Though still in its infancy, the industry is growing fast. International Data Corp. of Framingham, Mass., has estimated annual revenue from on-line transactions will climb to $220 billion in 2001 from $11 billion today, but the majority would come from business-to-business sales.
To drum up interest in consumer-oriented commerce, corporations with an interest in the infrastructure, like International Business Machines Corp. and AT&T Corp., are blanketing the conventional media with ads about on- line business capabilities. They have a distinctly educational tone.
A growing number of companies are advertising what people can buy on their Web sites.
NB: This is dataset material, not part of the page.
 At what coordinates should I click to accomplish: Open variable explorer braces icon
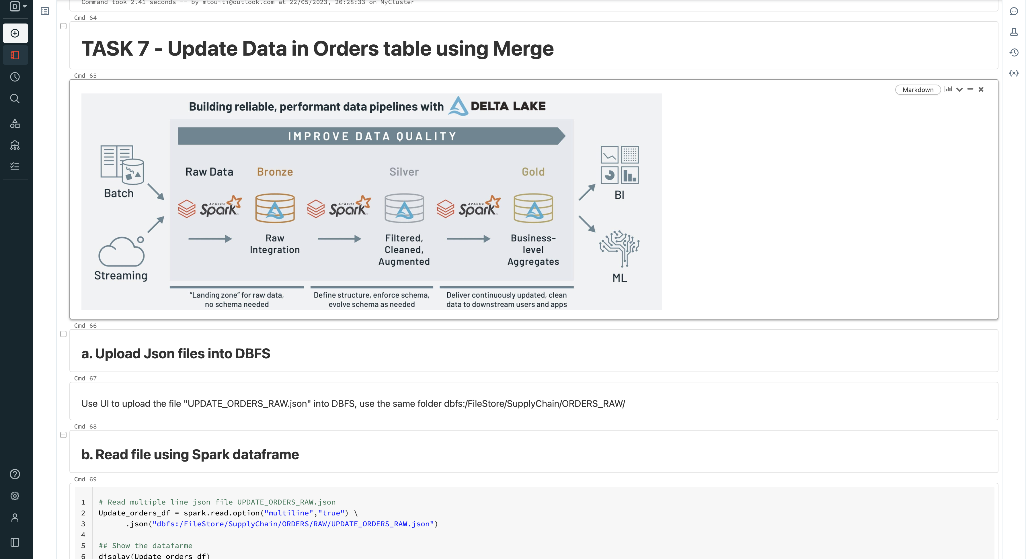(x=1014, y=73)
Most educational advertising about electronic commerce is found in traditional media and is directed at non-Internet users, said Marc Johnson, on-line advertising analyst at Jupiter Communications of New York. Advertising directly on the Web, by contrast, assumes its viewers already know about the Internet's business potential.
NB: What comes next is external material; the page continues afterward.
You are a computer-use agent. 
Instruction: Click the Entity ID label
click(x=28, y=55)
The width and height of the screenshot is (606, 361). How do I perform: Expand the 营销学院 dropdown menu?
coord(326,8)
IBM is spending hundreds of millions of dollars on a global television and print ad campaign on the theme of "e-business" to spread the word not just about the company, but about the phenomenon.
"We believe it is absolutely critical to educate the marketplace," said Irving Wladawsky-Berger, general manager of IBM's Internet division. "A huge part of the campaign is to encourage everyone to get going."
IBM's comical television ads portray people asking what e-business is, and business owners saying they should get on the Internet though they aren't sure why. An eight-page pullout section in The Wall Street Journal told why companies can't ignore the Internet.
Though the ads are aimed at getting businesses to go on-line, Mr. Wladawsky-Berger said, they also have a public service undertone in trying to raise awareness.
"We want consumers to notice it and say, 'What does it mean that people are selling (products) on the Web?'" he continued.
Companies such as IBM and AT&T, along with major merchants and service providers, such as banks, are counting on their brand names to encourage on-line commerce.
AT&T, which also offers corporate Internet services, believes its ads will alleviate some of the public's concerns about on-line shopping, said vice president Jim Speros.
"Part of the role of the ads is to let people know we are making shopping on the Web a reality and that it's safe and secure," Mr. Speros said. "AT&T's brand name is associated with trust. By AT&T endorsing electronic commerce, it almost becomes permission to act."
AT&T's ads show entrepreneurs promoting their products on-line. One spot features two women futilely marketing rubber sunglasses-until they open a Web site. Another shows an art museum looking for another location-and finding it on-line. The scenarios include people purchasing products on- line.
Mr. Speros compares electronic commerce's growth to that of toll-free phone numbers. When they were first implemented more than two decades ago, he said, the telephone company had to educate businesses and people about them. Now advertisers "can be a lot more assumptive."
Electronic commerce advertising often revolves around the "Did you know?" theme, said Richard Rosenblatt, chief executive officer of Studio City, Calif.-based iMall Inc. It informs people that they can buy many things on-line, stressing the safety and convenience of the transaction.
"There are still a lot of people who think the Internet is just for computer people," Mr. Rosenblatt said. His ads will show that "Just as people would watch infomercials or QVC, they can come to iMall."
iMall cannot afford to fund general advertisements about electronic commerce, so it will focus on its own site. A company in educational mode like IBM, however, is willing to risk that its ads might benefit competitors, because the cause is bigger than any one of them.
"You want people to trust technology," said Mr. Wladawsky-Berger of IBM. "That will expand the market and hopefully we'll get our fair share."